La batalla entre la creatividad humana y los demonios digitales
¿Puede la inteligencia artificial alcanzar el éxtasis creativo que define a los artistas humanos?
Antuán
7/18/2024
«Un artista es una criatura impulsada por demonios. No sabe por qué fue elegido y usualmente está demasiado ocupado para responder a esta pregunta. Es completamente amoral, y pedirá prestado, rogará o robará de cualquiera y de todos para lograr hacer su trabajo.»
—William Faulkner
Y yo me pregunto: en un mundo donde los demonios de la creatividad se han digitalizado, ¿cómo encaja esta visión?
Me apetece imaginar a Faulkner sentado en un rincón de un posible más allá de los escritores. Observa con una ceja levantada cómo un maremágnum de cables y chips invade el escenario palpable de la creatividad. En este nuevo mundo, los demonios son algoritmos y las musas líneas de código. La inteligencia artificial, nuestra moderna musa, no sabe de demonios, no siente su empuje. Su existencia se reduce a la ejecución eficiente de tareas asignadas, lleva una «vida» carente de la angustia y el éxtasis que definen al creador humano.
Faulkner se sorprende al ver que estos nuevos «artistas» digitales tampoco se preguntan por qué fueron elegidos. No es que estén demasiado ocupados, como los humanos; simplemente, no tienen la capacidad de cuestionar su propósito. Están ocupados en solucionar sus cálculos, sin angustias ni dilemas morales. Para una inteligencia artificial, preguntarse «por qué» es irrelevante, un bucle infinito que, ¿por suerte?, no comprende.
La cuestión de la moralidad se torna aún más inquietante. Según Faulkner, el artista es «completamente amoral», y está dispuesto a cualquier cosa para crear. La IA, sin embargo, es una tabla rasa, una entidad moralmente neutra. Solo estará moldeada por los valores de sus ingeniosos creadores (¿ingenieros o ingeniadores?). Si roba, lo hace sin culpa; si crea, lo hace sin gloria. Es amoral, sí, pero no por elección propia, sino por el pecado original de su programación.
Ahora presenciaré una conversación entre un artista humano y una IA en un café bohemio.

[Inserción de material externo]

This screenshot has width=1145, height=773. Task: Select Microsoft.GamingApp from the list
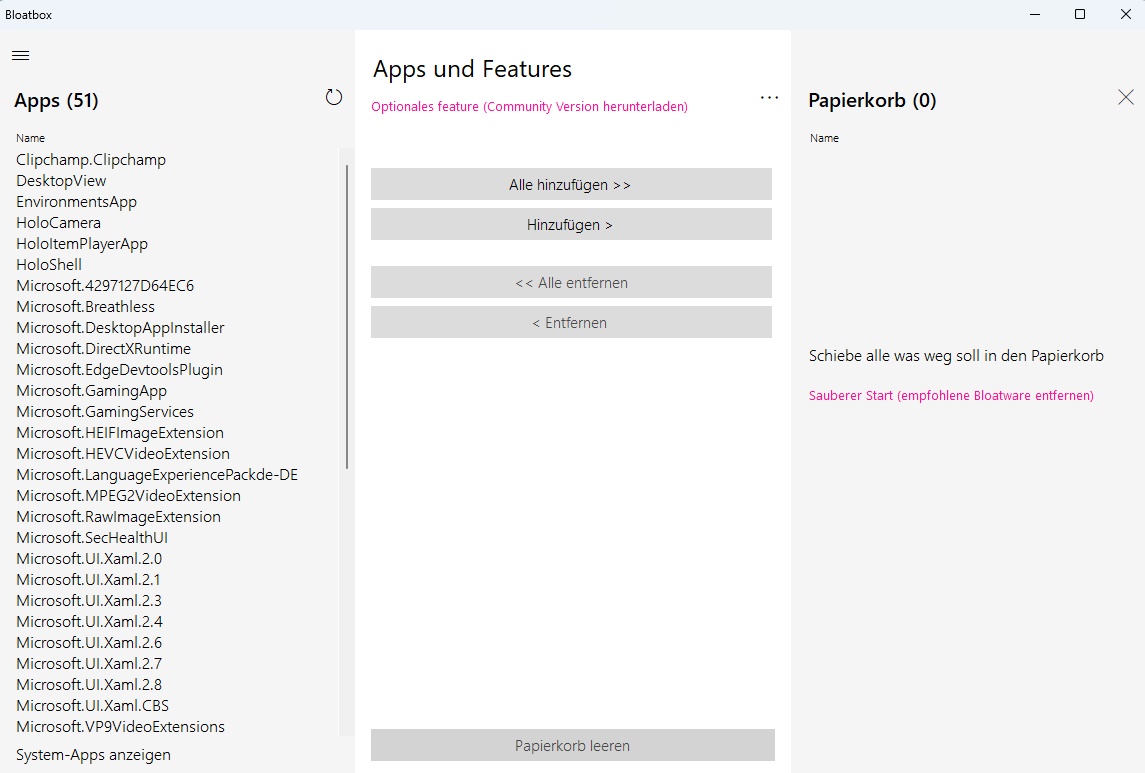pos(91,391)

El primero, con una chispa de frustración y pasión en sus ojos, explica cómo la luna lo inspiró para crear una obra maestra que concluyó tras dos meses de bocetos, borradores y modificaciones de tonos y luminosidades. En su réplica, con una mirada fría y calculadora —naturales en ella, a pesar de ser artificial—, la IA le responde que ha procesado más de mil imágenes de la luna y ha generado cien nuevas variantes en menos de dos segundos. Sin arredrarse, o quizás por postureo, el artista trata de bajarle los humos a su interlocutora preguntándole cómo se sintió durante el proceso. Entonces, la IA responde, sin más, que no tiene la capacidad de sentir, pero que puede generar un análisis de sentimientos inducidos por la luna sobre la base de datos recopilados hasta hace dos años. En su fuero interno, el artista se compadece de la pobre IA, siempre tan eficiente, pero que nunca sabrá lo que es luchar contra los diablos invisibles.

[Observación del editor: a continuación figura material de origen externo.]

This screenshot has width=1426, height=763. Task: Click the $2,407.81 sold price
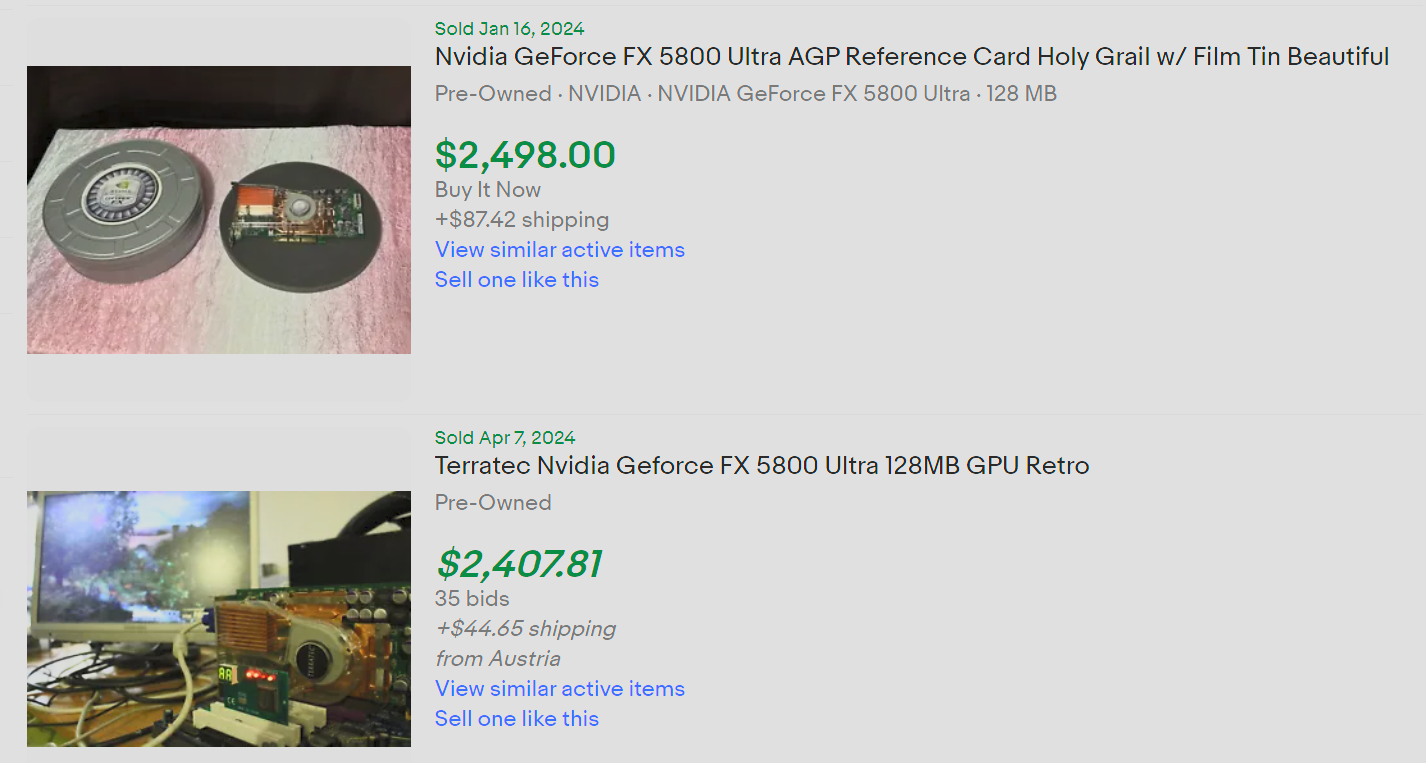click(x=518, y=564)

Mientras el artista humano se tortura con sus propios dilemas morales, plagia, roba y se deja llevar por pasiones descontroladas, la IA sigue su camino impasible, calculando y replicando sin una pizca de angustia. El creador de carne y hueso, en su amoralidad caótica, descubre nuevas fronteras del arte; la IA, en su eficiencia, solo puede recorrer los caminos ya trazados por sus programadores.
Faulkner, acomodado en su olimpo, asiente y confirma que, a pesar de los avances, la esencia del artista sigue siendo tan misteriosa que ni el algoritmo más complejo puede descifrarla. La verdadera naturaleza del arte, un espacio en el que son indispensables la irracionalidad, el conflicto y la pasión, surge en el terreno aún sin explorar que queda entre los demonios humanos y los cálculos automáticos de las computadoras más vanguardistas.
«Al final del día», como mal traducen algunos del inglés, la creación artística, el talento siguen siendo inalcanzables para los ingenios electrónicos más sofisticados... por ahora.